## Fragmento del texto
Dice el Partido Socialdemócrata en su plataforma sobre el Estado laico, según puede verse en su página electrónica www.psd.org.mx, mostrando al mismo tiempo que es de siete mil el número de asociaciones religiosas registradas en México:

«Defensa del Estado Laico. Reivindicar a la laicidad como un principio del Estado moderno que crea las condiciones para que cada persona construya su propia visión del mundo, alcance la igualdad ante la ley y viva con libertades.
El Estado laico garantiza el respeto a la pluralidad y a la diversidad y hace prevalecer el empleo de la razón, el conocimiento y la universalidad de la ciencia. En la esfera privada la laicidad legitima las libertades personales a partir de la libertad de conciencia para garantizar la soberanía individual, el derecho a decidir sobre nuestro cuerpo y la libertad religiosa.»

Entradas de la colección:
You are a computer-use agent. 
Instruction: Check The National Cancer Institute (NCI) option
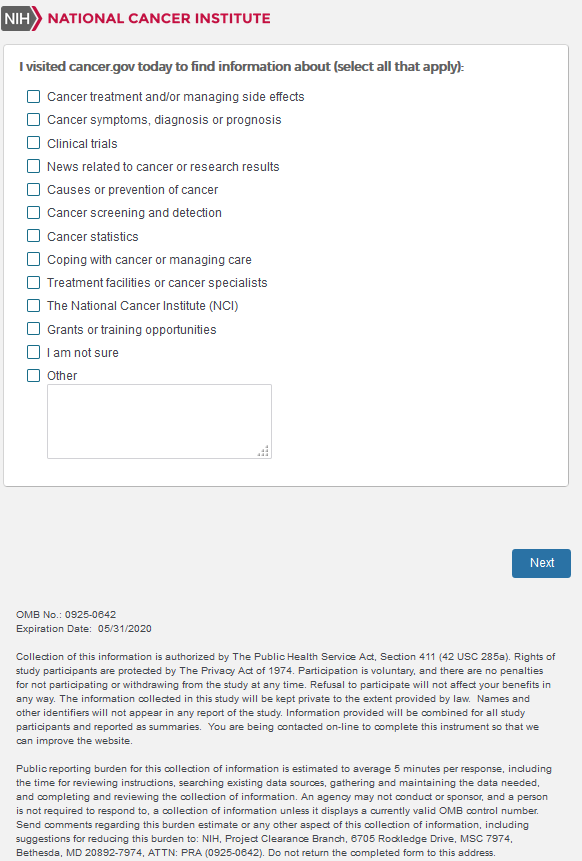pyautogui.click(x=33, y=305)
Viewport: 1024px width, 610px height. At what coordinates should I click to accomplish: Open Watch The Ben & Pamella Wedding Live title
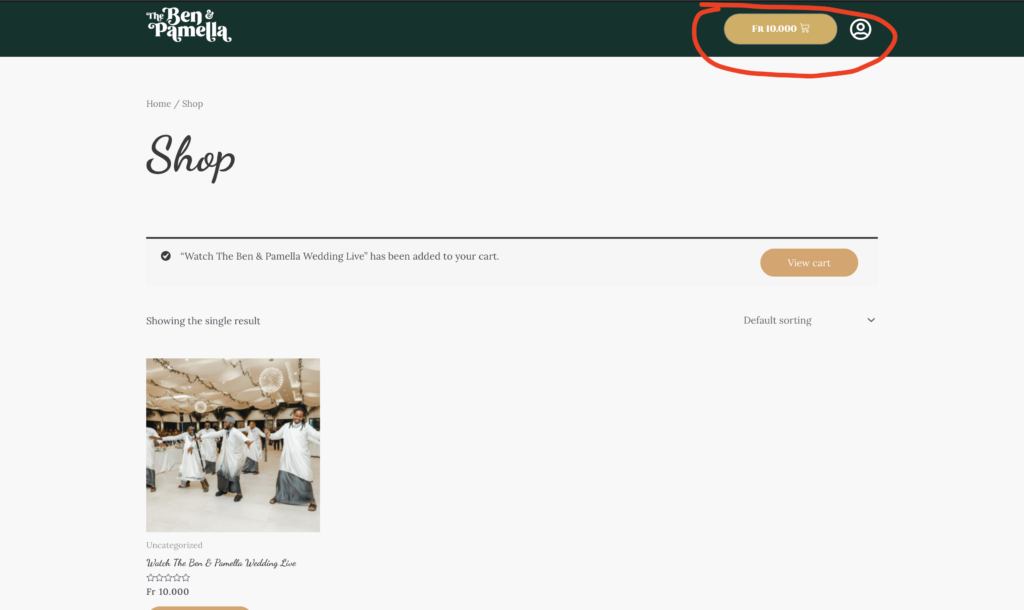[221, 562]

## Tareas por realizar
1. Según el fragmento sobre el Estado laico, ¿cuántas asociaciones religiosas hay registradas en México?
2. ¿Qué hace prevalecer el Estado laico, según el fragmento sobre el Estado laico? Enumera todo lo que menciona.

## Respuestas por tarea
1. Siete mil.

2. El empleo de la razón, el conocimiento y la universalidad de la ciencia.